- Фрагмент текста -
Вернемся к нашему вопросу: какова природа власти руководителей промышленных концернов? Какой властью обладает экономически привилегированное меньшинство?
   Термином «власть» мы обозначаем (хотя, возможно, точнее слово «могущество») способность одного человека определять поведение другого или других. В этом смысле почти у каждого есть минимум власти.
   Интересующая нас власть обусловлена общественными институтами, местом человека в обществе, будь то предприятие или же социальная система в целом. В этом, посвященном политическому режиму курсе для нас важнее всего государственная власть.

- Содержимое набора -

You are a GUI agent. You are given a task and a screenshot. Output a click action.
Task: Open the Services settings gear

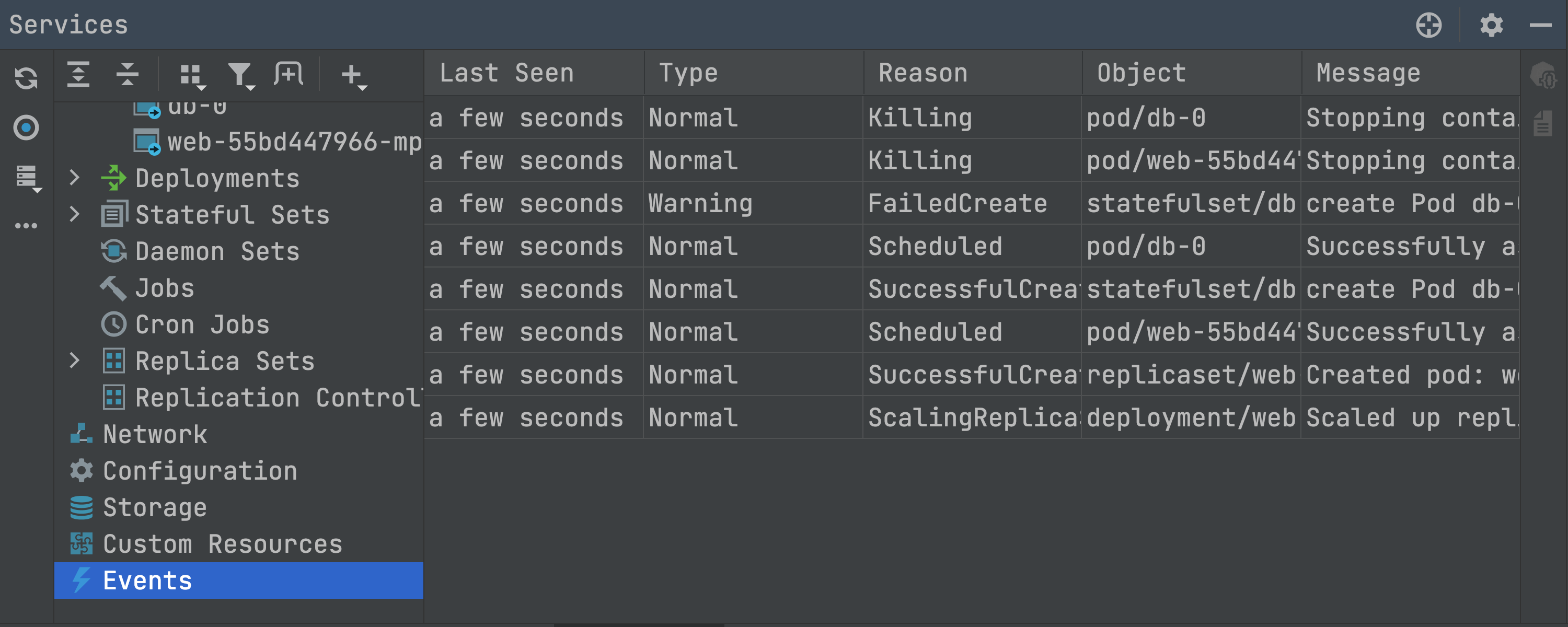[x=1491, y=26]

- Что сделать -
(a) Процитируйте из фрагмента о власти часть, которая открывается словами «Вернемся к нашему» и завершается словами «всего государственная власть.».
(b) Изложите короче абзац фрагмента о власти, начинающийся словами «Интересующая нас власть», сохранив его главные факты.
Отвечайте, опираясь только на фрагмент о власти.

- Ожидаемые ответы -
(a)
Вернемся к нашему вопросу: какова природа власти руководителей промышленных концернов? Какой властью обладает экономически привилегированное меньшинство?
   Термином «власть» мы обозначаем (хотя, возможно, точнее слово «могущество») способность одного человека определять поведение другого или других. В этом смысле почти у каждого есть минимум власти.
   Интересующая нас власть обусловлена общественными институтами, местом человека в обществе, будь то предприятие или же социальная система в целом. В этом, посвященном политическому режиму курсе для нас важнее всего государственная власть.

(b) Рассматриваемая власть зависит от общественных институтов и положения человека в обществе, будь то предприятие или вся социальная система. В курсе о политическом режиме важнее всего власть государственная.